TASK PROMPT: Give back the lines of the entries below exactly as written, from the first line to the line holding "Task: Choose Create new stream key option", both included, with the pictures omitted.

MATERIAL SHOWN:

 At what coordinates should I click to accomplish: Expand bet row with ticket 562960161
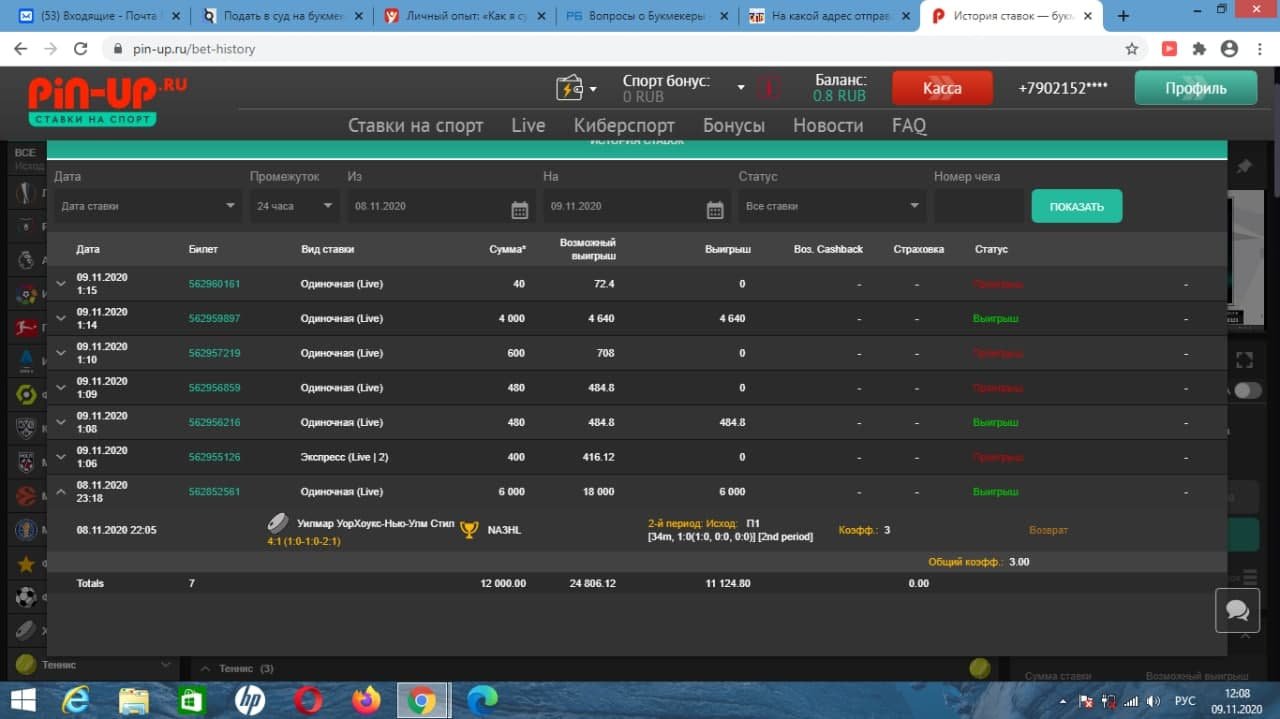pyautogui.click(x=62, y=284)
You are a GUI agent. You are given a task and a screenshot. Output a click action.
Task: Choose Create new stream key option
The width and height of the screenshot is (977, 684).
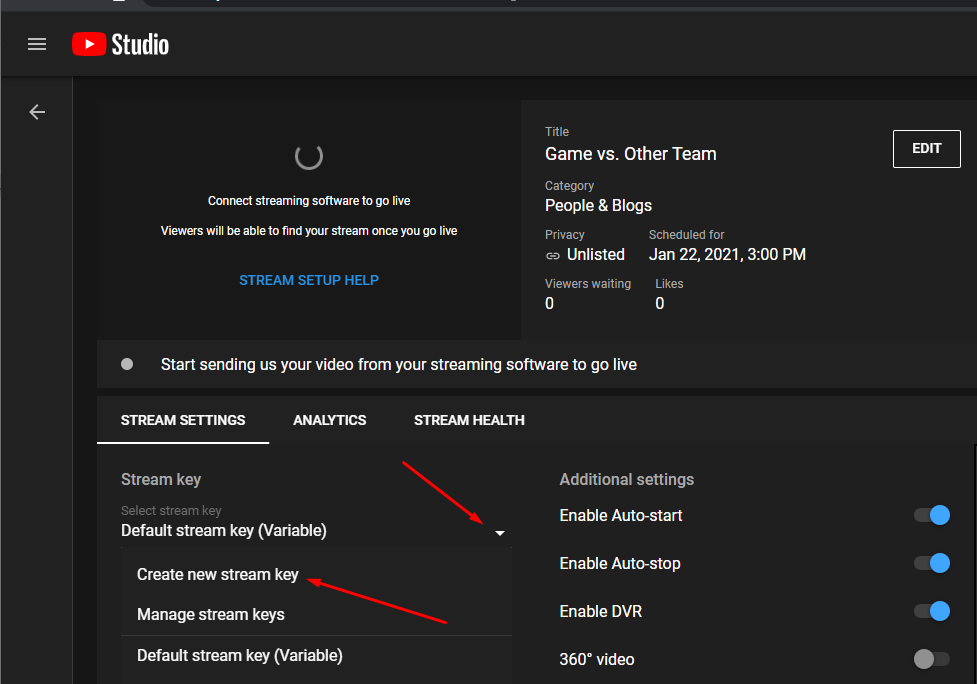pyautogui.click(x=217, y=574)
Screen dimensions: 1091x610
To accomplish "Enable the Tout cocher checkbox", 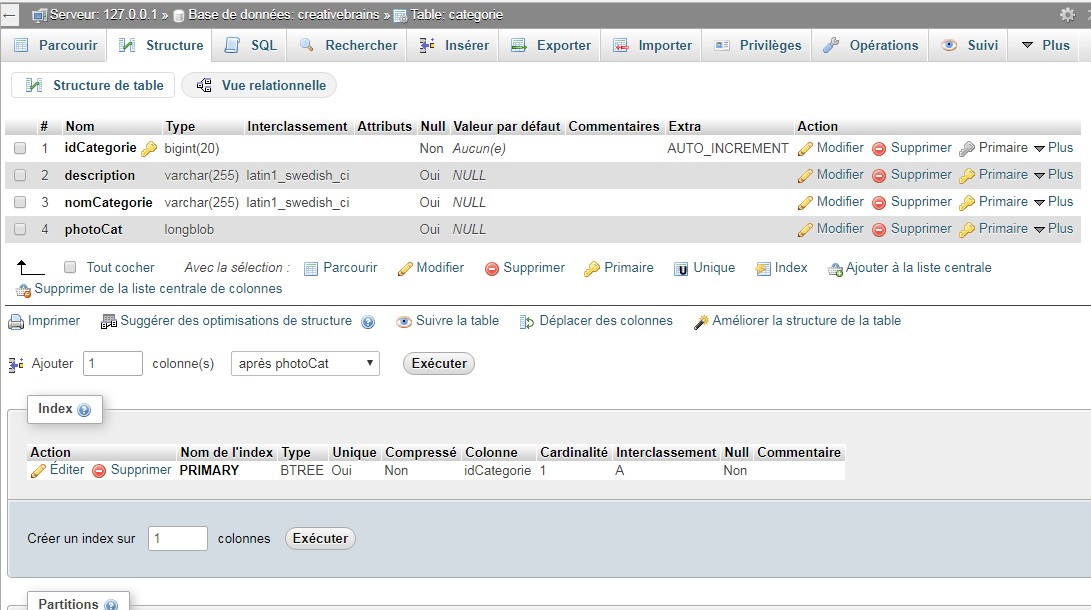I will tap(69, 267).
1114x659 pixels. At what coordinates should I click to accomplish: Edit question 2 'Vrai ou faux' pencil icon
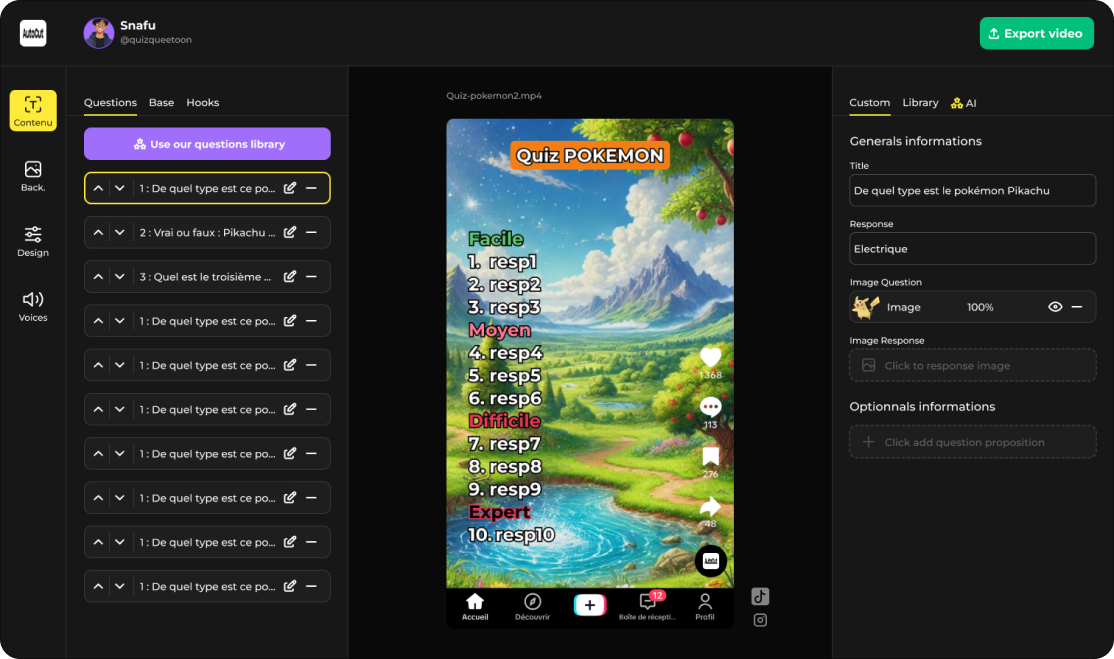click(290, 232)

WRITTEN ANSWER:
 At what coordinates should I click to accomplish: Expand bet row with ticket 562960161
pyautogui.click(x=62, y=284)
You are a GUI agent. You are given a task and a screenshot. Output a click action.
Task: Choose Create new stream key option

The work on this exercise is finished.